Combined with this was the opportunity for me to learn from my dear friend and colleague Eduard Rabat, MD, a traumatologist orthopedic surgeon who specializes in foot and ankle. His pedigree is incredible as well as he spent many years under the tutelage of Antonio Viladot, MD, perhaps the father of all foot surgery in Spain. Dr. Rabat, like Drs. De Prado and Isham are true surgical artists. What I have learned from him over the last five years are things that certainly have not collected any dust.
Olivier Laffenettre, MD, heads up an organization, the Group de Recherche en Chirurgie Mini Invasive du pied (GRECMIP), in Bordeaux, France. This organization puts on a couple of courses each year that I would highly recommend you attend if you have interest in this type of surgery. I am also trying to convince Dr. Rabat to have GRECMIP do a course in the U.S. so you can get some great European souvenirs without having to skip across the pond.
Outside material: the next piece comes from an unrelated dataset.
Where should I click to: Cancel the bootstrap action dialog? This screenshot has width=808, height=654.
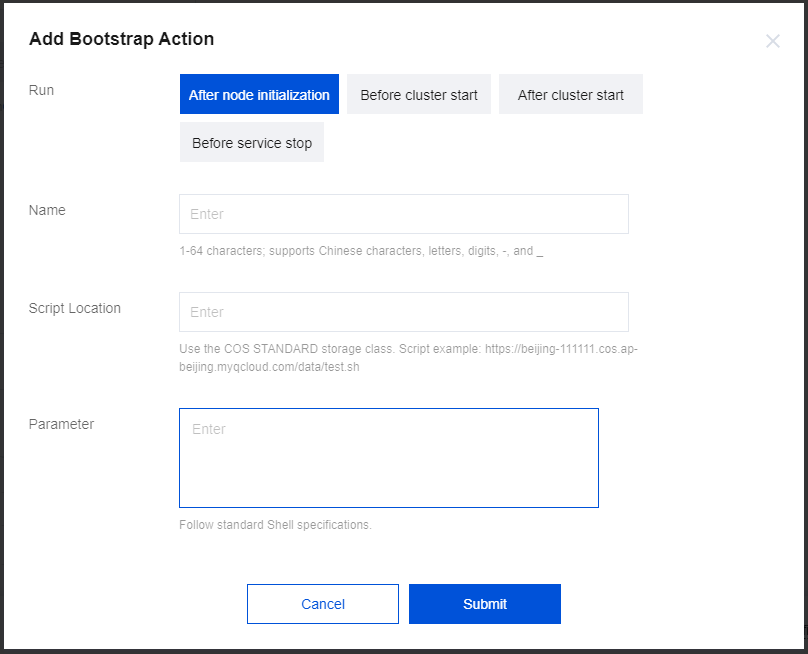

Before integrating MIS techniques into your forefoot surgical armamentarium, I would caution you in several areas. First, these are not simple operations. In fact, the complexity is much more than with open surgery and these gentlemen have spent considerable amounts of their surgical lives immersed in refinement and mastery of their techniques. Second, if you cannot conceptualize in three dimensions, this surgery is not for you. Finally, make sure that you have extensive cadaveric training and spend time with a surgical mentor and integrate these techniques slowly into your practice.
I will end this by simply saying thank you to these great surgeons who have worked so hard to improve forefoot surgical reconstruction and have given me much more than a dust collector.